* _Texto citado_
Retorne-se ao ordenamento antes apontado como
sendo o propósito central desse breve ensaio. Aceita, em alguma proporção, uma
noção ou proposta que algum grupo social passou a defender, e sua difusão tendo
ocorrido razoavelmente, na forma de eventos, seminários, algumas publicações,
etc., então é preciso concretizar o passo seguinte, o que implica em algum grau
de formalização. O que ocorre, usualmente, em âmbitos inicialmente menores, por
exemplo, em um município.
Aqui, um exemplo espetacular é o caso do
“orçamento participativo” de Porto Alegre. Sob as noções de “participação
social”, “transparência orçamentária” ou, mais genericamente, da “democracia
participativa” então muito debatida internacionalmente, chegou-se à ideia do
“orçamento participativo”, um fascinante mecanismo implantado na cidade durante
quatro mandatos petistas, entre 1989 e 2004, mas logo desativado nas
administrações posteriores não petistas. Existe ampla literatura a respeito e
não se comentará sobre outros detalhes acerca do experimento. Talvez, apenas
para salientar a crueza dos ganhos políticos, é relevante citar que o PDT era,
disparadamente, o partido mais forte na cidade, mas o novo mecanismo, ao
envolver os setores sociais e aos poucos asfixiar os cabos eleitorais
pedetistas, acabou liquidando aquela hegemonia partidária anterior. E, também
gradualmente, o campo petista, como em outras partes do Brasil, acabou
consolidando na cidade a sua tradicional fatia de fidelidade, assegurando sempre
algo em torno dos citados 30-35% dos votos. Independentemente do candidato e
seus méritos, diga-se de passagem.

* _Dados fornecidos_
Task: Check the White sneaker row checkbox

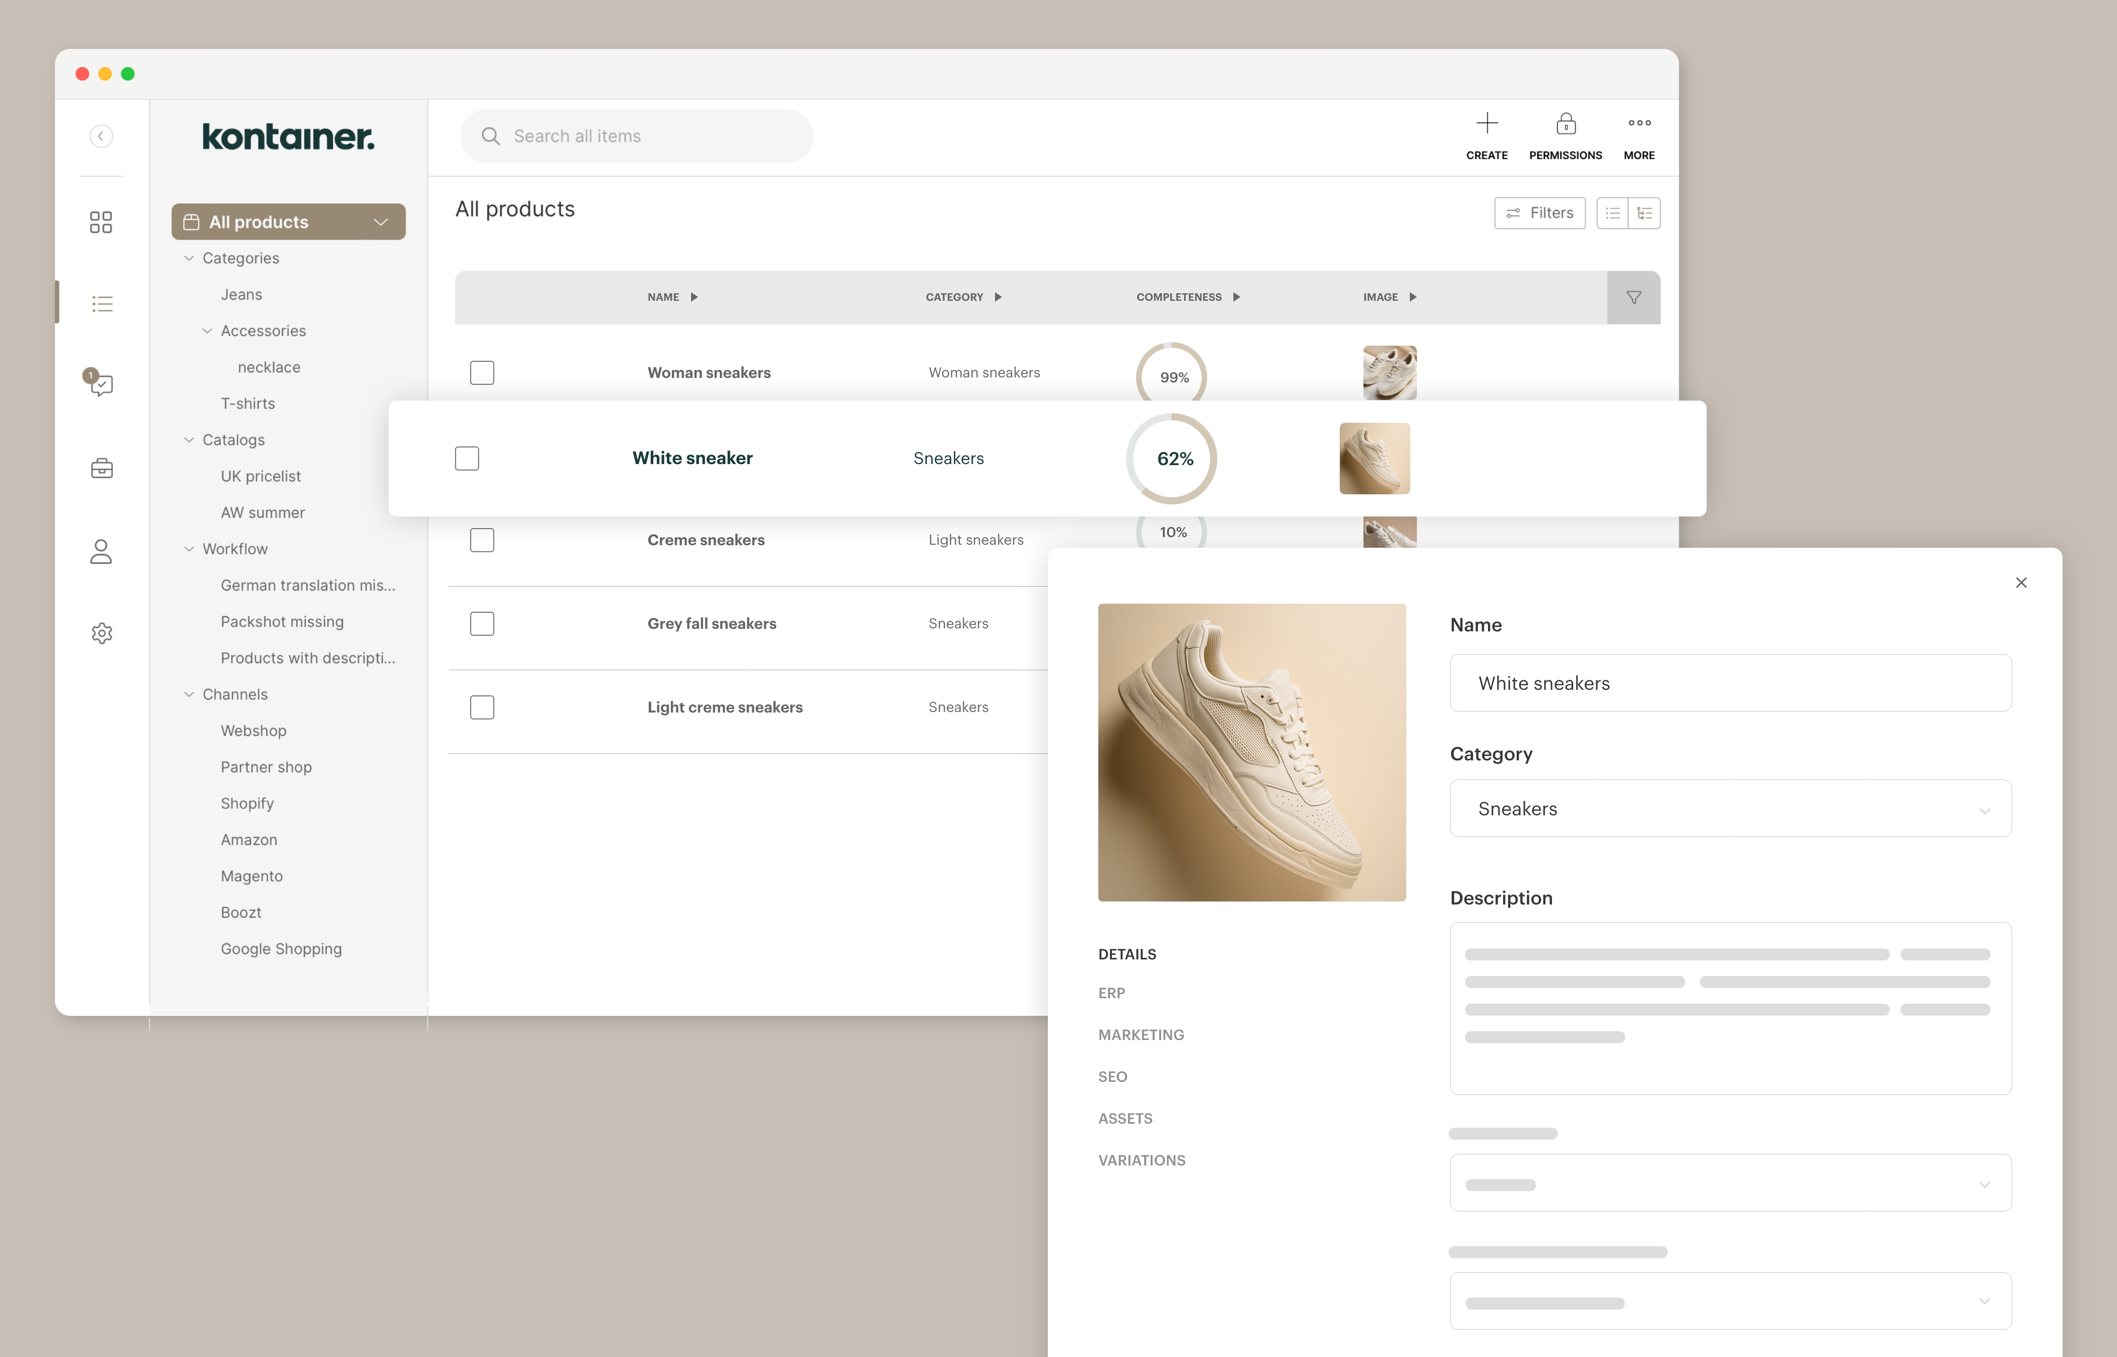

* _Enunciado da tarefa_
Transcreva do texto sobre o orçamento participativo o trecho que vai de "Retorne-se ao ordenamento" até "em um município.", incluindo essas palavras. Os dados são um material à parte, sem relação com o texto.

* _Resposta completa_
Retorne-se ao ordenamento antes apontado como
sendo o propósito central desse breve ensaio. Aceita, em alguma proporção, uma
noção ou proposta que algum grupo social passou a defender, e sua difusão tendo
ocorrido razoavelmente, na forma de eventos, seminários, algumas publicações,
etc., então é preciso concretizar o passo seguinte, o que implica em algum grau
de formalização. O que ocorre, usualmente, em âmbitos inicialmente menores, por
exemplo, em um município.